Division of Maternal and Fetal Medicine, Department of Obstetrics and Gynaecology, Mount Sinai Hospital, University of Toronto, Toronto, Ontario, Canada; Michael G. DeGroote School of Medicine, McMaster University, Hamilton, Ontario, Canada.
Division of Maternal and Fetal Medicine, Department of Obstetrics and Gynaecology, Mount Sinai Hospital, University of Toronto, Toronto, Ontario, Canada; University of Utah School of Medicine, Salt Lake City, UT.
Am J Obstet Gynecol MFM. 2020 Aug;2(3):100117. doi: 10.1016/j.ajogmf.2020.100117. Epub 2020 Apr 15.
To systematically review published literature and calculate the prevalence of vasa previa and its known risk factors.

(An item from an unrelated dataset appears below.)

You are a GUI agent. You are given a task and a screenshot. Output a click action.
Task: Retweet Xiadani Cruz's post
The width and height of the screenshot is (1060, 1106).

MEDLINE, Embase, the Cochrane Library, PubMed (non-MEDLINE and in process), and www.clinicaltrials.gov were searched from inception to March 2018 using indexing terms "vasa previa," "placenta previa," "low lying placenta," "succenturiate lobe," "bilobate placenta," "bilobed placenta," and "velamentous insertion." All original research studies reporting on 5 or more pregnancies with vasa previa were included. The search was limited to studies on human data and those published in the English language. Two reviewers independently screened titles and abstracts, completed data extraction, and assessed reporting quality using the Study Quality Assessment Tool for Case Series Studies of the National Heart, Lung, and Blood Institute. Disagreements were discussed and resolved at each step of the process.

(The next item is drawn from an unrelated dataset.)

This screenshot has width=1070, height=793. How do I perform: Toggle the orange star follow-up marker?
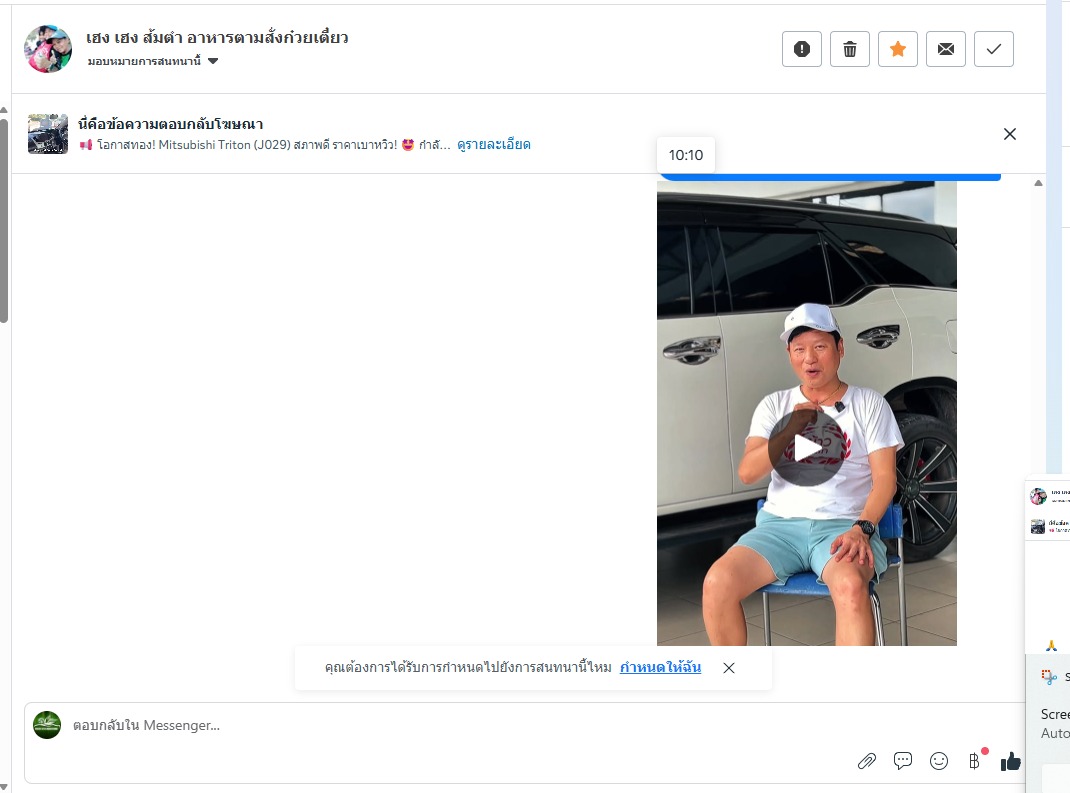(x=898, y=49)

We included 21 studies that reported 428 pregnancies with vasa previa of 1,027,918 deliveries (0.46 cases of vasa previa per 1000 deliveries). These studies fared well on risk of bias assessment using the Study Quality Assessment Tool for Case Series Studies of the National Heart, Lung, and Blood Institute. The prevalence and 95% confidence intervals of known risk factors for vasa previa included a low-lying placenta (61.5%, 53.0%-70.0%), velamentous cord insertion (52.2%, 39.6%-64.7%), bilobed or succenturiate lobed placenta (33.3%, 20.9%-45.7%), use of in vitro fertilization (26.4%, 16.0%-36.8%), and multiple gestation (8.92%, 5.33%-12.5%).

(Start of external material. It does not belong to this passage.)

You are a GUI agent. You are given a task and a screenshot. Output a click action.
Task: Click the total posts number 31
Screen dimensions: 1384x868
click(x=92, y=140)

Vasa previa affects 0.46 cases per 1000 pregnancies. Given the high prevalence of prenatally detectable risk factors in affected pregnancies, the cost-effectiveness of screening strategies for vasa previa either in isolation, using a risk factor-based approach, or universally, in tandem with cervical-length screening using transvaginal ultrasound, should be revisited.
系统回顾已发表的文献,计算帆状胎盘前置及其已知危险因素的发生率。
从建库到 2018 年 3 月,使用索引词“vasa previa”、“placenta previa”、“low lying placenta”、“succenturiate lobe”、“bilobate placenta”、“bilobed placenta”和“velamentous insertion”,检索 MEDLINE、Embase、Cochrane 图书馆、PubMed(非 MEDLINE 和进行中)和 www.clinicaltrials.gov,纳入报道 5 例或 5 例以上帆状胎盘前置孕妇的原始研究。仅纳入研究人群为人类数据且以英文发表的研究。两位评审员独立筛选标题和摘要、完成数据提取,并使用国立心肺血液研究所病例系列研究质量评估工具评估报告质量。意见分歧在研究过程的每个步骤都进行了讨论和解决。
我们纳入 21 项研究,共计 428 例帆状胎盘前置孕妇,共涉及 1027918 例分娩(每 1000 例分娩中有 0.46 例帆状胎盘前置)。这些研究使用国立心肺血液研究所病例系列研究质量评估工具进行偏倚风险评估,结果良好。帆状胎盘前置的已知危险因素的发生率及其 95%置信区间包括胎盘位置低(61.5%,53.0%-70.0%)、脐带帆状附着(52.2%,39.6%-64.7%)、双叶或球拍状胎盘(33.3%,20.9%-45.7%)、体外受精(26.4%,16.0%-36.8%)和多胎妊娠(8.92%,5.33%-12.5%)。
每 1000 例妊娠中会出现 0.46 例帆状胎盘前置。鉴于在有症状的妊娠中,有很多可在产前检测到的危险因素,因此应该重新评估孤立筛查、基于危险因素筛查、还是普遍筛查(与经阴道超声测量宫颈长度联合)帆状胎盘前置的成本效益,特别是考虑到其高发生率。